Dialah Yudi Zulfahri (36), Direktur Yayasan Perdamaian Jalin, eks narapidana terorisme yang pernah terlibat dalam pelatihan teroris di Jalin, Jantho, Aceh Besar pada 2010 silam.
Eks murid Aman Abdurrahman ini tidak bercerita mengenai kisah kelam perjalanannya hingga terlepas dari belenggu paham radikalisme. Paham yang telah membuatnya mendekam di balik kamar jeruji besi selama 5,5 tahun.
Yudi hanya meminta dukungan dan bantuan semua elemen untuk menyentuh dan merangkul kelompok yang terpapar paham radikalisme yang saat ini masih ada di Aceh.
Sebagai orang yang pernah terlibat dalam terorisme, Yudi paham betul bagaimana aktivitas dan pergerakan kelompok-kelompok radikal tersebut. Khususnya di Aceh, kata Yudi, kelompok radikalisme ini tidak pernah berhenti sejak 2010 dimulai dari kasus Jalin.
ADVERTISEMENT
“Jangan melihat mereka pada level sudah mempersiapkan senjata (mau beraksi) untuk saat ini kalau di Aceh itu belum, tapi kalau level pengkaderan atau penyebaran ideologi itu di Aceh masih ada. Sangat ada, tidak pernah berhenti hingga sekarang,” katanya pada kumparan Rabu (6/11).
Direktur Yayasan Perdamaian Jalin, eks narapidana terorisme, Yudi Zulfahri. Foto: Zuhri Noviandi/kumparan
Yudi menyebut mahasiswa banyak menjadi sasaran penyebaran paham radikalisme. Sebab mereka mudah berpikir kritis dan menyukai tantangan.
"Pola rekrutmen medsos bisa awalnya. Semacam disebar pancing nanti ada yang respons, ada juga melalui jaringan. Dan itu terus terjadi di Aceh sampai sekarang karena ada kaderisasi," ungkapnya.

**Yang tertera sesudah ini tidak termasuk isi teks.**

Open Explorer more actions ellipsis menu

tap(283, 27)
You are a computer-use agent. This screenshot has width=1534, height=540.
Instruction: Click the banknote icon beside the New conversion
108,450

Aceh menjadi daerah yang dilirik oleh kelompok-kelompok radikal di Indonesia hingga saat ini. Yudi mengatakan, ada beberapa pertimbangan mengapa Aceh menjadi sasaran mereka. Di antaranya karena isu syariat Islam sehingga untuk propaganda politik lebih mudah.
ADVERTISEMENT
“Di daerah lain sudah kesulitan karena ruang geraknya sempit, untuk logistik susah, persenjataan susah, sementara di Aceh semua tersedia. Geografisnya bagus, untuk pasokan senjata mudah, logistik cenderung mudah, masyarakat dianggap sudah siap dengan perang. Paling penting adalah karena isu soal syariat Islam,” ungkapnya.
Ilustrasi Teroris Foto: Shutter Stock
Yudi menceritakan kelompok-kelompok radikal saat ini memiliki hubungan dengan Jalin. Musababnya, Jalin adalah babak baru terorisme di Indonesia, tak hanya di Aceh bahkan menurutnya kasus terorisme yang terjadi di semua daerah di Indonesia memiliki hubungan dengan Jalin.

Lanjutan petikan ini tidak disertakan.